The sacked workers are maintaining a 24-hour picket at the
mine but the Construction Forestry Mining and Energy Union (CFMEU)
has not organised industrial support by other miners or even from
Chain Valley's sister pits.
The strike began when the management demoted the workforce
to lower work classifications slashing their wages from $642 to
$565 a week after the miners refused to accept cuts to conditions
in a new work agreement.
The miners are particularly bitter because over the past period
both the union and management told them, that if they increased
productivity the mine could remain operational.
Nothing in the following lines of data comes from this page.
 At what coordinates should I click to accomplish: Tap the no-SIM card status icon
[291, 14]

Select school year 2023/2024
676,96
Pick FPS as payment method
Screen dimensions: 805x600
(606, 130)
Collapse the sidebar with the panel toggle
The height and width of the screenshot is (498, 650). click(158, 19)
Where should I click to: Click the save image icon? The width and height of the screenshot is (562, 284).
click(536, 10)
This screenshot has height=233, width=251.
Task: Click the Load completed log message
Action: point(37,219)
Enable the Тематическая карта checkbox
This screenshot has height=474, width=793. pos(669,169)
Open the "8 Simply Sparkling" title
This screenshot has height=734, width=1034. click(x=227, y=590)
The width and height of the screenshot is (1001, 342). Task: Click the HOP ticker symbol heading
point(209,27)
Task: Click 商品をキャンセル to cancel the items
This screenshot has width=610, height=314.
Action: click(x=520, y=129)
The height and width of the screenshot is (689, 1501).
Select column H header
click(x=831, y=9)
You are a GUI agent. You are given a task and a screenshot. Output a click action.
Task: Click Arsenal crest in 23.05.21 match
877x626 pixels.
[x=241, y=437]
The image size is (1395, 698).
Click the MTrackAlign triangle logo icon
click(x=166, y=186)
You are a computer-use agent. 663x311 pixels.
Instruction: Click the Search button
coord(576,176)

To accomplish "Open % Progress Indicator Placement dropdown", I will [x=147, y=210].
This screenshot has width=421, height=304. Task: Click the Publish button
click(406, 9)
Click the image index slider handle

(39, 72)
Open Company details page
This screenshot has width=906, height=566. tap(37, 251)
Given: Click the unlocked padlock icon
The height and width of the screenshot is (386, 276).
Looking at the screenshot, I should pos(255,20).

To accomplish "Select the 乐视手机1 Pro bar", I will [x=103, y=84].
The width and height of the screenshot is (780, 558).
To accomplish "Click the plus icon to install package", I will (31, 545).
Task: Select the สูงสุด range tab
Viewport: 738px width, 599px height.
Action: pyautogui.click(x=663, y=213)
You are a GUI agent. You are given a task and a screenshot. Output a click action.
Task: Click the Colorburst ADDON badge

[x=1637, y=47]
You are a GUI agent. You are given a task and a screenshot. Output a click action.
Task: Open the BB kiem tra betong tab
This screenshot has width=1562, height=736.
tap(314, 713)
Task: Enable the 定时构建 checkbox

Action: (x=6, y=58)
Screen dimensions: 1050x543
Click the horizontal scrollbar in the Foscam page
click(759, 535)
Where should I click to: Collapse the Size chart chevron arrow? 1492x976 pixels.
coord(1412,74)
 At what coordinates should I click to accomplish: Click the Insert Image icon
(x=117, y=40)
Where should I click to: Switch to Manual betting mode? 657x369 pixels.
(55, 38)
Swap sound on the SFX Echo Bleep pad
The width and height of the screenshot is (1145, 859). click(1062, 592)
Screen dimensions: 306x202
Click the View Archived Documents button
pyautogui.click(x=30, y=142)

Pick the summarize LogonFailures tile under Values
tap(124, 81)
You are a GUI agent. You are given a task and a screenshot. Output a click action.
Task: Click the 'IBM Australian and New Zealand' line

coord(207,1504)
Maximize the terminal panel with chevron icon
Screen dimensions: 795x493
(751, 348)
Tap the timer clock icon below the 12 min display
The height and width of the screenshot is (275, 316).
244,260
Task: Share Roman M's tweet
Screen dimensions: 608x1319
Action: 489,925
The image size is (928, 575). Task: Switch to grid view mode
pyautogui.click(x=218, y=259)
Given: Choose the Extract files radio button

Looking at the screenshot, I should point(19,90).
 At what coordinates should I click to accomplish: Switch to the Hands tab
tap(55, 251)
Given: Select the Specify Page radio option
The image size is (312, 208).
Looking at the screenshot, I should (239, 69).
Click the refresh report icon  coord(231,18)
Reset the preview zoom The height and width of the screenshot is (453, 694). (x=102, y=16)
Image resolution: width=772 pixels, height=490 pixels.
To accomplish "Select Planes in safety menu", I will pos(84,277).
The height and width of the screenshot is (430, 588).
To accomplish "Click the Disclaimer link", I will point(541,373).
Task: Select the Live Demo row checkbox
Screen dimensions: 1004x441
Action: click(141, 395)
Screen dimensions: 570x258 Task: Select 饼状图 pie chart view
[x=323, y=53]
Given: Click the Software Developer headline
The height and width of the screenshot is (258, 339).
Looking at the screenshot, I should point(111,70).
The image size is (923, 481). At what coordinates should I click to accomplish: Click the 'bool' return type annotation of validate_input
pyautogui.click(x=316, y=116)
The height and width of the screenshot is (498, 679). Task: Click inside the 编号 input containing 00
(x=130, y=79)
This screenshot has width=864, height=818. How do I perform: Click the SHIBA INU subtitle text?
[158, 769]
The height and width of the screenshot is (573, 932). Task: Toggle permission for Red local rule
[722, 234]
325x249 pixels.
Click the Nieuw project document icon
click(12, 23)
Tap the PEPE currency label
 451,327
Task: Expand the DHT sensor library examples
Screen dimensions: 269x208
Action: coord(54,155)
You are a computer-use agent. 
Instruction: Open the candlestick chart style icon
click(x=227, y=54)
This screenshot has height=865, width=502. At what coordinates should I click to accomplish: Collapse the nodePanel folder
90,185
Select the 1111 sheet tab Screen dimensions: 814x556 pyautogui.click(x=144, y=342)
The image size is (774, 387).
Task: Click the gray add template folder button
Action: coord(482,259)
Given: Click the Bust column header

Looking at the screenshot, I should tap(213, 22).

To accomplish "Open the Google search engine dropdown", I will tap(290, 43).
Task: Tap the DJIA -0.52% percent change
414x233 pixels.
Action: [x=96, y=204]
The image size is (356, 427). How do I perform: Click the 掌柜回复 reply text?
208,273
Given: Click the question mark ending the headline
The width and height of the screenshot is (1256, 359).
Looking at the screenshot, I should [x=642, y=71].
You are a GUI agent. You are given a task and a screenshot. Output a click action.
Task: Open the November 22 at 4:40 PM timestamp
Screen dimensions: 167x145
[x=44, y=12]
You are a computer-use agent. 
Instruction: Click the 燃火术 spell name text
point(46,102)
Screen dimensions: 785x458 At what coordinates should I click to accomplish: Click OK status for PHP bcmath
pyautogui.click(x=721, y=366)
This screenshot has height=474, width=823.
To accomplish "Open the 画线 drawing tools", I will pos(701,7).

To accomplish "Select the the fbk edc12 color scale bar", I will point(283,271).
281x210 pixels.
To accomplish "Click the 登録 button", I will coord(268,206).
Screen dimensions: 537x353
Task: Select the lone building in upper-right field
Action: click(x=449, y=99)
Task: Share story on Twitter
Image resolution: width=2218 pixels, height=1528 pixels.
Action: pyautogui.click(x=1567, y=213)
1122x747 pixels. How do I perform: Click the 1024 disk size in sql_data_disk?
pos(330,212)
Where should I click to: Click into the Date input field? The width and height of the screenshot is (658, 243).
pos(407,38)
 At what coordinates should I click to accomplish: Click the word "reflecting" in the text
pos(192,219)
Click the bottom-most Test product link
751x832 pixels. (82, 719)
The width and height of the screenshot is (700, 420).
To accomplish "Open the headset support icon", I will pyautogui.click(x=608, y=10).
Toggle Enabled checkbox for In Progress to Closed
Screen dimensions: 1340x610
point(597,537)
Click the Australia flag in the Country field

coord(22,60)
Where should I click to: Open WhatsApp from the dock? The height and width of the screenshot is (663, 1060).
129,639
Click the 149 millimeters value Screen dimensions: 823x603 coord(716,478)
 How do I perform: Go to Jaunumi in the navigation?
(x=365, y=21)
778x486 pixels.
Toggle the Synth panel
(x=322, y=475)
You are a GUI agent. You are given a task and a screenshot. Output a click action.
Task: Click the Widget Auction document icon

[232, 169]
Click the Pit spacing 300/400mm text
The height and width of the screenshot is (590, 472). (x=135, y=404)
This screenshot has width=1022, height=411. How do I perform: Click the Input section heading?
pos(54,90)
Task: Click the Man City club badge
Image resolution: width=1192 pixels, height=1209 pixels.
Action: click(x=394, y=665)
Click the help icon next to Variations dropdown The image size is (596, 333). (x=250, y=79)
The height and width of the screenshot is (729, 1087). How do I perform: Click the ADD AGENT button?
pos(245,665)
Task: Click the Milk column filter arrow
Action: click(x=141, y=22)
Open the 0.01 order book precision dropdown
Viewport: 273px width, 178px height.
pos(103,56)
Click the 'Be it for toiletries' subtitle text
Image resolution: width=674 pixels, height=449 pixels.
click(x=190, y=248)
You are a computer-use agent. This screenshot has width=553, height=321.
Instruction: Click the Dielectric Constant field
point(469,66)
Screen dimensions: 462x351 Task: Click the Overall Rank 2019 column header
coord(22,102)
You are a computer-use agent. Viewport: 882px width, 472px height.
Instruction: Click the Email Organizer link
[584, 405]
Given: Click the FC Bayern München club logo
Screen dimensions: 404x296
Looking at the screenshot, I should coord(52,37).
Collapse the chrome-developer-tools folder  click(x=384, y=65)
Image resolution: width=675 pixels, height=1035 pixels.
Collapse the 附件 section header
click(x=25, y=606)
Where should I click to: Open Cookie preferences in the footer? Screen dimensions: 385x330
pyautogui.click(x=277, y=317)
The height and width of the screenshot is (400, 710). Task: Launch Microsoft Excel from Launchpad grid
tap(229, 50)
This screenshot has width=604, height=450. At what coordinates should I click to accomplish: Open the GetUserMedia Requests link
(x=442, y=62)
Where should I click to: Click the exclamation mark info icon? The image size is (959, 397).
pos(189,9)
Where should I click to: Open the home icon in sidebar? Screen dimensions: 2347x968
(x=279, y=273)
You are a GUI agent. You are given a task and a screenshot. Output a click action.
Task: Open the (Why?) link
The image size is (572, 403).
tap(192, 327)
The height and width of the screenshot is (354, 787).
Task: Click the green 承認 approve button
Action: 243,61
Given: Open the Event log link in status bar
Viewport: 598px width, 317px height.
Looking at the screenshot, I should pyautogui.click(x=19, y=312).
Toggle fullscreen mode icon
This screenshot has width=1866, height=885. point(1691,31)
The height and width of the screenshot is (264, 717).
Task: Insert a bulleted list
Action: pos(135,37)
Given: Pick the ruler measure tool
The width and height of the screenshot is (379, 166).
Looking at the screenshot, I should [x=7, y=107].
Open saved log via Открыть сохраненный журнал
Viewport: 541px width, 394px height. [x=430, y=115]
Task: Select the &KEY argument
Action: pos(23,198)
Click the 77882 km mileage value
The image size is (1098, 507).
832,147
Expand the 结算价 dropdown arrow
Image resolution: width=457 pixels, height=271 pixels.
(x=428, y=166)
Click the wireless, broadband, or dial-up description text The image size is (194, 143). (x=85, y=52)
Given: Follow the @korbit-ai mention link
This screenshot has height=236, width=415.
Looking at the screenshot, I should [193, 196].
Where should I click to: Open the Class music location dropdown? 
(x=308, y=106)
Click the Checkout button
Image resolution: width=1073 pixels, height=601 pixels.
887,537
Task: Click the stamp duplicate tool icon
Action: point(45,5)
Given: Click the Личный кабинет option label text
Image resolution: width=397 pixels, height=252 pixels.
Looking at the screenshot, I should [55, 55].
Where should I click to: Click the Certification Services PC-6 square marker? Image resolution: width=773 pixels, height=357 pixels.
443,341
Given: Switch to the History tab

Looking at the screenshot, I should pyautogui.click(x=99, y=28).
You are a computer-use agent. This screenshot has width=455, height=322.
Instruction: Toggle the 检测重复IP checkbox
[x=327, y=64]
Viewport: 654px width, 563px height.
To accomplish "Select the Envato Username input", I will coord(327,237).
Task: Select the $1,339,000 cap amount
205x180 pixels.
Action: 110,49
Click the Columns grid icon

One miner complained that management constantly pointed out
that mine labour was cheaper in China and that Indonesian producers
were selling coal on the world market for less than $14 per tonne.
More than 200 jobs have been axed at the mine over the past
four years. Miners said they had accepted sharp cuts in working
conditions, including the introduction of staggered work breaks
to allow unbroken production and the reduction of manning on production
units from nine to five.
Productivity at the mine jumped from 80 tonnes per miner to
between 140 to 160 tonnes despite antiquated mining machinery
that continually breaks down.
One miner on the picket who worked at the mine for 19 years
told the World Socialist Web Site that the new wage levels
proposed by management would have reduced his weekly take-home
pay to about $400 per week.
"You can't expect a man to go underground for that type
of pay. It's no walk in the park underground. We work in a dirty
and dangerous environment. You suck in diesel fumes and coal dust
and at times work up to your knees in mud.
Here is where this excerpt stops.